Encuentro por el que todo hombre debería suspirar. Menciona uno de los protagonistas que «somos vocación», Dios no ha dejado a nadie sin proyecto de desarrollo. Conviene recordar las palabras del profeta Isaías: «Te he llamado por tu nombre, tú eres mío». Y Lucas, el evangelista, relata la entrada de Jesús en Jericó: «Un hombre llamado Zaqueo, jefe de publicanos y rico, trataba de ver quién era Jesús, pero no lo lograba (…). Jesús, al llegar a aquel sitio, levantó los y ojos y le dijo: “Zaqueo, date prisa y baja, porque es necesario que hoy me quede en tu casa”». Esa es la apertura de corazón de nuestros religiosos recluidos: «Porque de repente me encontré con que Cristo vive. Eso estalló mi corazón. ¿Dónde estás Tú?». Preguntan, buscan y lo hallan escondido. Mas la conversión sólo se posibilita en el marco de encuentro, en el espacio vacío de sí mismo, de uno mismo. Así Dios transforma la herida en alianza y nos permite descubrir aquello a lo que hemos sido llamados.

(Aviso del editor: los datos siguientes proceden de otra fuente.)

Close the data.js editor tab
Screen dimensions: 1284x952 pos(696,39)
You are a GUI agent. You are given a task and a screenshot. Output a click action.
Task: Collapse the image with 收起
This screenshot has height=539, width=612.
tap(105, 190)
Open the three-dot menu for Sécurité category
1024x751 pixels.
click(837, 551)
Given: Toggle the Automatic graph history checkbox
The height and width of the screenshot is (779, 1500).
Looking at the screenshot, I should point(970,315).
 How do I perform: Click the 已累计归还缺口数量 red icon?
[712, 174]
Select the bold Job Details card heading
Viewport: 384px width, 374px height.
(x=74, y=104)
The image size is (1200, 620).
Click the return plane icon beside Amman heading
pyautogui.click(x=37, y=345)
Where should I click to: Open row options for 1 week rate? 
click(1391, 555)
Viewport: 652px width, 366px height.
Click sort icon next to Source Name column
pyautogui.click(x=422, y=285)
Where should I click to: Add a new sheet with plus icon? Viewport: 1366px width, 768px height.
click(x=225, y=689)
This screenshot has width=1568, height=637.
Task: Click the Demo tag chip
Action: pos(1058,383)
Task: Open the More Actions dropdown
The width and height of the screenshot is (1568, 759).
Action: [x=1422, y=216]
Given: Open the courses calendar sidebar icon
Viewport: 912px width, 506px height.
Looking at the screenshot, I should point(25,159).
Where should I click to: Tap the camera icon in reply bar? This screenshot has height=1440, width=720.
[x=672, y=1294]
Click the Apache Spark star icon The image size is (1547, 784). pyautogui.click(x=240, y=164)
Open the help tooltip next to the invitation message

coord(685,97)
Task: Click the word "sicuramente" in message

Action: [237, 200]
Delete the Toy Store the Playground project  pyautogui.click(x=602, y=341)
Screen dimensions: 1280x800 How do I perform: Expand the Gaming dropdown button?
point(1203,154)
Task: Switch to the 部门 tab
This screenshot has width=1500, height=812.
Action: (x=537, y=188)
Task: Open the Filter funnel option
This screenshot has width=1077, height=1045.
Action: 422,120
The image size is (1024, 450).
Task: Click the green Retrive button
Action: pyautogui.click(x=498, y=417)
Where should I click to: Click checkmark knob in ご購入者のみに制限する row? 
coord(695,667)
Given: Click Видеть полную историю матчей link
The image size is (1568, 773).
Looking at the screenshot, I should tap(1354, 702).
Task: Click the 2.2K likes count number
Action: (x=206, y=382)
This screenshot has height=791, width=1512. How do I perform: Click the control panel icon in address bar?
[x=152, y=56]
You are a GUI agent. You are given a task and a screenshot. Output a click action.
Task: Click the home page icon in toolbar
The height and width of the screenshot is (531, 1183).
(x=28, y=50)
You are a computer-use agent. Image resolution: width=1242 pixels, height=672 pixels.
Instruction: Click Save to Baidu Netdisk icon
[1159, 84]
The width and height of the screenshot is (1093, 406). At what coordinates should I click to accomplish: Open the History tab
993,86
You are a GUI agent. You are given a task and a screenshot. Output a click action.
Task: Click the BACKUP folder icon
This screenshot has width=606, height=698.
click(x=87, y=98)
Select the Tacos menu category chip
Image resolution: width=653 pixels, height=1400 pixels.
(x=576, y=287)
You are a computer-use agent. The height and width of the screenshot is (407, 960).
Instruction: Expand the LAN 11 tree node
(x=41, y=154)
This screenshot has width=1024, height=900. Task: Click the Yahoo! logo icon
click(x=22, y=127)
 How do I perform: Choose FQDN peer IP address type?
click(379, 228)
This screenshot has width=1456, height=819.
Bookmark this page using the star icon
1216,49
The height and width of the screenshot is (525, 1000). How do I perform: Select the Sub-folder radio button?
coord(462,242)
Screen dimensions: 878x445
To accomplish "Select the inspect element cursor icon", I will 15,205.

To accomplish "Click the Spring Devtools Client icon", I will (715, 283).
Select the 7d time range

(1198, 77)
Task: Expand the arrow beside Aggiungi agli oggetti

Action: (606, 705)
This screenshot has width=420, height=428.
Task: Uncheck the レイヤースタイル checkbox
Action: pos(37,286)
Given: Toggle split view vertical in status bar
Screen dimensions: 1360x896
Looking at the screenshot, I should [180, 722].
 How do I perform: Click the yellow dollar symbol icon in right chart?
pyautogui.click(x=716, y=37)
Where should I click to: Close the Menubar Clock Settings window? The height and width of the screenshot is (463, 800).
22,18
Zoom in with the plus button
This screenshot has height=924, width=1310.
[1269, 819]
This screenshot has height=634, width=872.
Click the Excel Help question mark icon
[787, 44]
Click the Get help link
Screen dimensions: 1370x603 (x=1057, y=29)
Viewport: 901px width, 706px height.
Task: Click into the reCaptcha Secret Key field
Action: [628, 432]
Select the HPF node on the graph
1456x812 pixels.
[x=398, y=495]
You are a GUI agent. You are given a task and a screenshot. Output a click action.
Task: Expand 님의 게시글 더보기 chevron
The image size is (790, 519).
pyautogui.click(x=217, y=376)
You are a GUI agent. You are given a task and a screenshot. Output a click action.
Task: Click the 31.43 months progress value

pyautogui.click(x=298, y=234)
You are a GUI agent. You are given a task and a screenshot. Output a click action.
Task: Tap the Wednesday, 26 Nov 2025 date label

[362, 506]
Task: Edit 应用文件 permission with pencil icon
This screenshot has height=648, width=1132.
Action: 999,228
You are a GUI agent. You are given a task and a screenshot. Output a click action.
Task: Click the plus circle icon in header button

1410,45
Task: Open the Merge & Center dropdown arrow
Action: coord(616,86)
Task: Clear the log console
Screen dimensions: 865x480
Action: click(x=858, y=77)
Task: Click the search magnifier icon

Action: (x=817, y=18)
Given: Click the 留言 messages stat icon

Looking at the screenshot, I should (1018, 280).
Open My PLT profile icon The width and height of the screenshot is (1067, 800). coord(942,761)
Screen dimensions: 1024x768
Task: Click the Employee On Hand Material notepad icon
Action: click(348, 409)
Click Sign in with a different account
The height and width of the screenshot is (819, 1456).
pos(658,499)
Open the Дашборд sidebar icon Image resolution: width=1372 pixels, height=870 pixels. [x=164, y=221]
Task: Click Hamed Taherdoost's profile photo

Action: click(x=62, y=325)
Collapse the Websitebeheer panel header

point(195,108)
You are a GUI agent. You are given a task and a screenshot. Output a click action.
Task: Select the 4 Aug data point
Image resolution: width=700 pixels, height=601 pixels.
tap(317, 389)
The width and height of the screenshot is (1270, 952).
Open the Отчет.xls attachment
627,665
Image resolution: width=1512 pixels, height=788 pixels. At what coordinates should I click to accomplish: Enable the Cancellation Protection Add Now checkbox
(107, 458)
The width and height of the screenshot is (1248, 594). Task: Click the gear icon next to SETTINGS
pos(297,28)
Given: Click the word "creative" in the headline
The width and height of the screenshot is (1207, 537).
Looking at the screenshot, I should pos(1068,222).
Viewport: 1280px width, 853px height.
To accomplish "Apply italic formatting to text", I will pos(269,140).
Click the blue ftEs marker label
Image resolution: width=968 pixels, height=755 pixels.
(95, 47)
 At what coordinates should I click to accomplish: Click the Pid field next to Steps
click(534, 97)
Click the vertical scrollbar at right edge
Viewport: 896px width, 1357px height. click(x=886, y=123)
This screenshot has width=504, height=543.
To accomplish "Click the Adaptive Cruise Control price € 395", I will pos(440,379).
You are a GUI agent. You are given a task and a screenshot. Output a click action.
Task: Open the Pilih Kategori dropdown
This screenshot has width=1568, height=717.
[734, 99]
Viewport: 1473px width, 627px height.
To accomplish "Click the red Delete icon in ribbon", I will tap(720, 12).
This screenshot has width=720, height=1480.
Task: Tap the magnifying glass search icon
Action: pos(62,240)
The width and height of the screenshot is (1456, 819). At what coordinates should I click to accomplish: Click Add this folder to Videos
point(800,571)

La experiencia que nos recuerdan estas personas insiste en convencernos de que ese encuentro se facilita en la oración, en el tú a Tú, o viceversa. En un paralelismo que utiliza uno de los protagonistas con la vida matrimonial, nos dice: «Si se abandona la oración, se marchitará y morirá. Si no se mantiene el diálogo de amor, morirán». Posiblemente forme parte de la lógica propia de lo divino, que suele ser paradójica: es tan sencillo que deviene ineluctablemente complejo. Regar es un acto simple y, sin embargo, a cuántos se les mueren las flores.
Algunos lo tienen más claro: basta con «tratar de florecer allí donde Dios te ha plantado». Esto adquiere otra nueva dimensión, pues la vida espiritual está íntimamente ligada al esplendor de la naturaleza, que se suceden una y otra vez complementando este florecimiento, este verdor que se yergue al cielo y crece hacia la luz.
En El Retorno del Rey, Tolkien escribe, de la mano del soldado Beregond dirigiéndose a Pippin: «La esperanza y los recuerdos sobrevivirán en algún valle oculto donde la hierba siempre es verde». La esperanza, memoria del Paraíso. Lo oculto, a lo que se dirige el hombre escatológico a través de la fe que día a día se preocupa en cultivar.
En fin, lo mejor de esta magna producción se resume en lo siguiente: no es necesariamente un llamado a la vida religiosa, sino un despertar para comenzar a vivir como santos.